» **About this task**:
Please print the whole of the listing that follows exactly.

» **Stored data**:
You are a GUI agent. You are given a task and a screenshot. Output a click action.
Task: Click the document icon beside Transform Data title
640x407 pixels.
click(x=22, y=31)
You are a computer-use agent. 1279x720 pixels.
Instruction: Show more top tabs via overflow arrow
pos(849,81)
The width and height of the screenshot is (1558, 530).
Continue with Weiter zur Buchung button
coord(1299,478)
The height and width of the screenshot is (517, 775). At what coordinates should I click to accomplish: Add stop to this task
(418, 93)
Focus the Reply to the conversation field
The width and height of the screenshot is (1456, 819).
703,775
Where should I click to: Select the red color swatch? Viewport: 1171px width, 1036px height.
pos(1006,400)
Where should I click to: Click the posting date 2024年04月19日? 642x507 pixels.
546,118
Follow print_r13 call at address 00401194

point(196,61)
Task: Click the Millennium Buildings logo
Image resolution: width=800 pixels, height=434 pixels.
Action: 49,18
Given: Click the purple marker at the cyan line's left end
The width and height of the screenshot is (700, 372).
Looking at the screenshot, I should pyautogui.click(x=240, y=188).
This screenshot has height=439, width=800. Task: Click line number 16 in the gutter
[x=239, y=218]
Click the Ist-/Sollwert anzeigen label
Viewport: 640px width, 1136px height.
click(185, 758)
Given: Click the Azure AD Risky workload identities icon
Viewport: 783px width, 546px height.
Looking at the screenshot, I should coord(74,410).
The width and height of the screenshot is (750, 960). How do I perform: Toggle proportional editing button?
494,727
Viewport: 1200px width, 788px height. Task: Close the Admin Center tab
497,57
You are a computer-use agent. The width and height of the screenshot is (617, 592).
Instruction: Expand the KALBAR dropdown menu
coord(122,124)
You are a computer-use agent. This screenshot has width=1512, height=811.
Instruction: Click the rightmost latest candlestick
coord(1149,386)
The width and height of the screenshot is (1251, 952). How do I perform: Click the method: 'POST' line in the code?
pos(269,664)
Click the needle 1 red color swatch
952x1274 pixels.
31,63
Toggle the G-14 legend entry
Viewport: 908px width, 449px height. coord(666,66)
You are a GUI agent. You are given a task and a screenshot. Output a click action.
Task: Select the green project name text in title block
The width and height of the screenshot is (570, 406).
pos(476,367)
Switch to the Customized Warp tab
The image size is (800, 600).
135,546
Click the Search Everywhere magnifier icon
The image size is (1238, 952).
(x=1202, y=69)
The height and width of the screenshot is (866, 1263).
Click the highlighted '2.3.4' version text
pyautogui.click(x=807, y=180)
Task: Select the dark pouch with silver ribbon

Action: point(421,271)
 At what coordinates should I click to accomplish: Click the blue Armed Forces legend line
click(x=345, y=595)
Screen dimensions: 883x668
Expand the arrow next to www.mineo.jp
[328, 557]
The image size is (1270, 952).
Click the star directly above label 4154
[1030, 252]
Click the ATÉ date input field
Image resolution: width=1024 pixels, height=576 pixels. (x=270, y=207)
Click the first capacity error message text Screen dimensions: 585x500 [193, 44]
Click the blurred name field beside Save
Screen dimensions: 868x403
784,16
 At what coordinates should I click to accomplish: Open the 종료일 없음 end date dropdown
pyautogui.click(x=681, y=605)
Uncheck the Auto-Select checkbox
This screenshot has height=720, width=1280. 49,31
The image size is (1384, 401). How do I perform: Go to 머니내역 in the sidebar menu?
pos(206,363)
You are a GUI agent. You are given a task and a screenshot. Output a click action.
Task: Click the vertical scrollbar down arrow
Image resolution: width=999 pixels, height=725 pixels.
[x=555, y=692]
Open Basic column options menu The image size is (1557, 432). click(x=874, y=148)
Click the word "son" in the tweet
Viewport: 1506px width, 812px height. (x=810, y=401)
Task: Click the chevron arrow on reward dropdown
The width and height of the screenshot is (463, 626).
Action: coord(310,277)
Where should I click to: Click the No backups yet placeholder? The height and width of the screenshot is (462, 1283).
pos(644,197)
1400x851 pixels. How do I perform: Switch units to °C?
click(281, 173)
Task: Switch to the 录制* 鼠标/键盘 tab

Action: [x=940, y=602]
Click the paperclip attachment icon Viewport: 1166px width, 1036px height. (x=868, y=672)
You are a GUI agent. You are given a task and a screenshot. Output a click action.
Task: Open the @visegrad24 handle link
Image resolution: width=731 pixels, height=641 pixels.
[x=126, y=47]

» **Task answer**:
You are a GUI agent. You are given a task and a screenshot. Output a click action.
Task: Click the document icon beside Transform Data title
640x407 pixels.
click(x=22, y=31)
You are a computer-use agent. 1279x720 pixels.
Instruction: Show more top tabs via overflow arrow
pos(849,81)
The width and height of the screenshot is (1558, 530).
Continue with Weiter zur Buchung button
coord(1299,478)
The height and width of the screenshot is (517, 775). At what coordinates should I click to accomplish: Add stop to this task
(418, 93)
Focus the Reply to the conversation field
The width and height of the screenshot is (1456, 819).
703,775
Where should I click to: Select the red color swatch? Viewport: 1171px width, 1036px height.
pos(1006,400)
Where should I click to: Click the posting date 2024年04月19日? 642x507 pixels.
546,118
Follow print_r13 call at address 00401194

point(196,61)
Task: Click the Millennium Buildings logo
Image resolution: width=800 pixels, height=434 pixels.
Action: 49,18
Given: Click the purple marker at the cyan line's left end
The width and height of the screenshot is (700, 372).
Looking at the screenshot, I should pyautogui.click(x=240, y=188).
This screenshot has height=439, width=800. Task: Click line number 16 in the gutter
[x=239, y=218]
Click the Ist-/Sollwert anzeigen label
Viewport: 640px width, 1136px height.
click(185, 758)
Given: Click the Azure AD Risky workload identities icon
Viewport: 783px width, 546px height.
Looking at the screenshot, I should coord(74,410).
The width and height of the screenshot is (750, 960). How do I perform: Toggle proportional editing button?
494,727
Viewport: 1200px width, 788px height. Task: Close the Admin Center tab
497,57
You are a computer-use agent. The width and height of the screenshot is (617, 592).
Instruction: Expand the KALBAR dropdown menu
coord(122,124)
You are a computer-use agent. This screenshot has width=1512, height=811.
Instruction: Click the rightmost latest candlestick
coord(1149,386)
The width and height of the screenshot is (1251, 952). How do I perform: Click the method: 'POST' line in the code?
pos(269,664)
Click the needle 1 red color swatch
952x1274 pixels.
31,63
Toggle the G-14 legend entry
Viewport: 908px width, 449px height. coord(666,66)
You are a GUI agent. You are given a task and a screenshot. Output a click action.
Task: Select the green project name text in title block
The width and height of the screenshot is (570, 406).
pos(476,367)
Switch to the Customized Warp tab
The image size is (800, 600).
135,546
Click the Search Everywhere magnifier icon
The image size is (1238, 952).
(x=1202, y=69)
The height and width of the screenshot is (866, 1263).
Click the highlighted '2.3.4' version text
pyautogui.click(x=807, y=180)
Task: Select the dark pouch with silver ribbon

Action: point(421,271)
 At what coordinates should I click to accomplish: Click the blue Armed Forces legend line
click(x=345, y=595)
Screen dimensions: 883x668
Expand the arrow next to www.mineo.jp
[328, 557]
The image size is (1270, 952).
Click the star directly above label 4154
[1030, 252]
Click the ATÉ date input field
Image resolution: width=1024 pixels, height=576 pixels. (x=270, y=207)
Click the first capacity error message text Screen dimensions: 585x500 [193, 44]
Click the blurred name field beside Save
Screen dimensions: 868x403
784,16
 At what coordinates should I click to accomplish: Open the 종료일 없음 end date dropdown
pyautogui.click(x=681, y=605)
Uncheck the Auto-Select checkbox
This screenshot has height=720, width=1280. 49,31
The image size is (1384, 401). How do I perform: Go to 머니내역 in the sidebar menu?
pos(206,363)
You are a GUI agent. You are given a task and a screenshot. Output a click action.
Task: Click the vertical scrollbar down arrow
Image resolution: width=999 pixels, height=725 pixels.
[x=555, y=692]
Open Basic column options menu The image size is (1557, 432). click(x=874, y=148)
Click the word "son" in the tweet
Viewport: 1506px width, 812px height. (x=810, y=401)
Task: Click the chevron arrow on reward dropdown
The width and height of the screenshot is (463, 626).
Action: coord(310,277)
Where should I click to: Click the No backups yet placeholder? The height and width of the screenshot is (462, 1283).
pos(644,197)
1400x851 pixels. How do I perform: Switch units to °C?
click(281, 173)
Task: Switch to the 录制* 鼠标/键盘 tab

Action: [x=940, y=602]
Click the paperclip attachment icon Viewport: 1166px width, 1036px height. (x=868, y=672)
You are a GUI agent. You are given a task and a screenshot. Output a click action.
Task: Open the @visegrad24 handle link
Image resolution: width=731 pixels, height=641 pixels.
[x=126, y=47]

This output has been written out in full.